**Things to do**
(1) In the post about making turmeric powder, why does the writer boil the turmeric?
(2) Write out part of the turmeric post word for word, beginning at the words "The next step" and stopping after "in the freezer.".

**Extract**
Pictures of healing for the new year

1 01 2017

Happy new year, studio fans! For my first post of 2017 I’m pleased to share our success with growing turmeric and making turmeric powder. The process is a labor-intensive yet a very satisfying endeavor. Similar photos of this super anti-inflammatory healing herb were originally published on my Facebook wall in December. Please also see my Dec. 11, 2016, post for comments about the harvest. Then press your back button to return to this page.

This is turmeric growing in my garden in Kaaawa, Oahu. The beautiful flowers died back in November.


That was a sign it was soon time to harvest. I trimmed and tossed most of the leaves—that I later learned are also edible—leaving some to continue to grow. DH helped me unearth the rhizomes with a pitchfork. Aren’t they gorgeous?!


After washing and scrubbing the orange pieces under running water—do don gloves because turmeric stains!, I boiled the segments, cooled them, peeled them with a potato peeler, sliced them, and then dried the turmeric in the oven at the lowest temperature for a couple of hours. Boiling is necessary to kill any bacteria.

Below are photos of the progressive stages of drying on a cookie sheet lined with parchment paper. I turned off the oven and kept the door closed overnight while the turmeric continued to dry with the leftover heat.



Below is what the food looks like when completely dry. You can feel it is hard like a cinnamon stick.


The next step is to grind it with a dedicated spice grinder.


Sift, return the larger pieces to the grinder, and sift again.


My final product: a small air-tight jar of turmeric powder!


Of course, turmeric is also good used fresh. Use it in recipes with ground black pepper. Hawaiians call this spice ʻōlena and use it for cleansing and in ceremonies. I keep any surplus in the freezer.

**Dataset content**
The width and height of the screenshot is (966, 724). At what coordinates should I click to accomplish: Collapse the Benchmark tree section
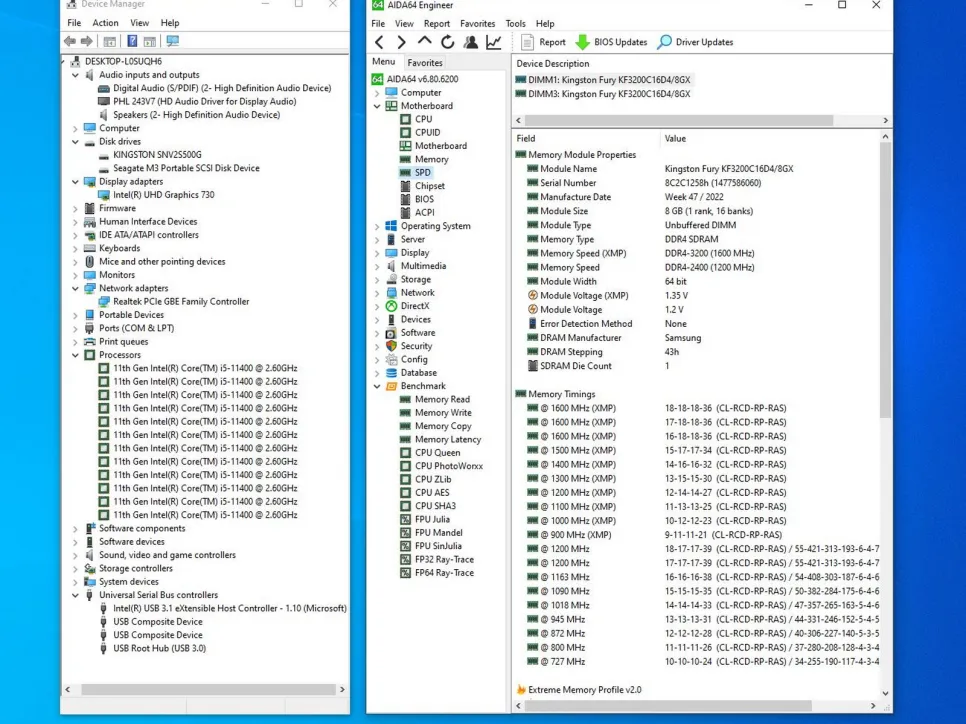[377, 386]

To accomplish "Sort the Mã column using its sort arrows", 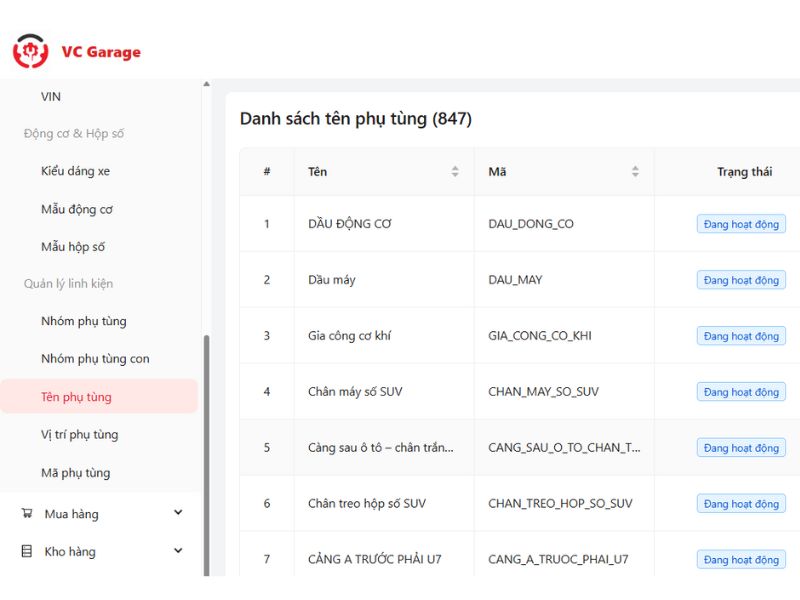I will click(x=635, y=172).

**Outputs for the tasks**
(1) Boiling is needed to kill any bacteria.

(2)
The next step is to grind it with a dedicated spice grinder.


Sift, return the larger pieces to the grinder, and sift again.


My final product: a small air-tight jar of turmeric powder!


Of course, turmeric is also good used fresh. Use it in recipes with ground black pepper. Hawaiians call this spice ʻōlena and use it for cleansing and in ceremonies. I keep any surplus in the freezer.